The Administration announced it will delay the release of next year’s budget to February 12. That is FY 2019, not FY 2018 which still has not been finalized. As a result the 2019 proposal will base spending levels on an estimate of what Congress will finally do in FY 2018. In all likelihood there will be many programs that will be frozen by the Trump Administration and that level will be below what the actual 2018 funding ends up being set at. It just adds to the likelihood that FY 2019 will start on October 1, with another CR that will expire shortly after the November 2018 congressional elections.
In regard to funding for FY 2018, negotiations continued on raising the current budget caps. There have been suggestions that the negotiations will de-couple enactment of a DACA fix from a budget deal with Democrats going along. No doubt that will be affected by what progress is actually made on immigration over this next week (see below).

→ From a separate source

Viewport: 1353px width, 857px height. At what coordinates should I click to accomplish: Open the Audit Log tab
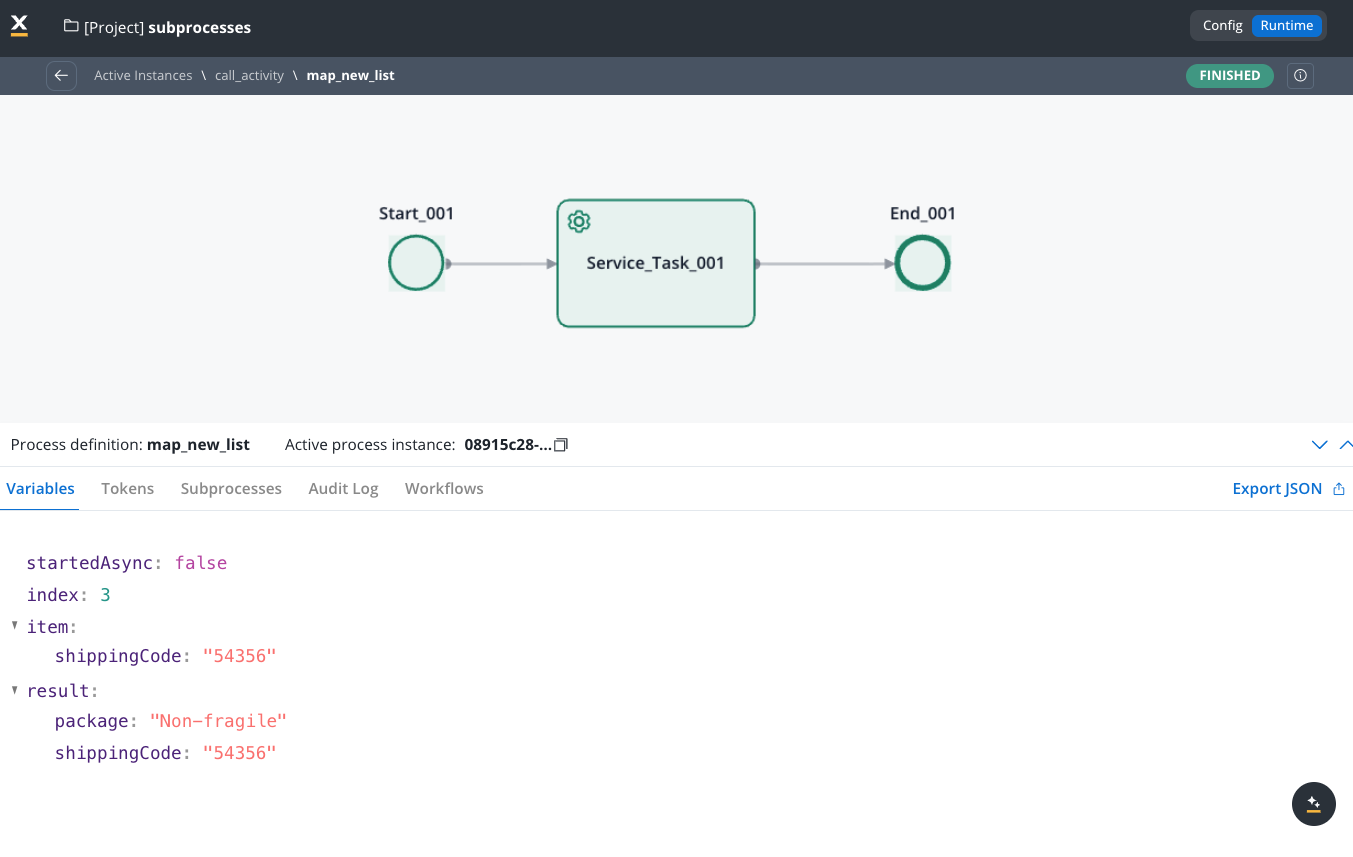click(x=343, y=489)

It looks certain that the budget caps will be raised for both 2018 and the next fiscal year. Rumored numbers have been in the neighborhood of a $70 billion increase for this current fiscal year and perhaps an increase of $80 billion for 2019. The additional challenge is how much of that will be allocated to defense spending and how much to non-defense. Current spending caps allocate approximately $1.1 trillion with Defense Department spending at slightly more than half of that total. It seems certain that it will not be a true parity with increases split down the middle, rather it will tilt toward defense with non-defense getting less than half. The non-defense spending includes not just domestic spending but spending for the State Department and some veterans spending.
Democrats are seeking increased spending to address opioids addiction and the figure they have sought is by at least $20 billion over two years. It is unclear how this would calculate into any non-defense spending caps.
If a deal is struck, it would be a part of another CR when funding expires on February 8. A deal would require another temporary extension that will allow for three or four weeks of work to finally have a 2018 budget approximately half a year into the fiscal year.
Action will be limited this week. After the President’s State of the Union, Congressional Republicans are expected to hold their annual retreat starting on Wednesday.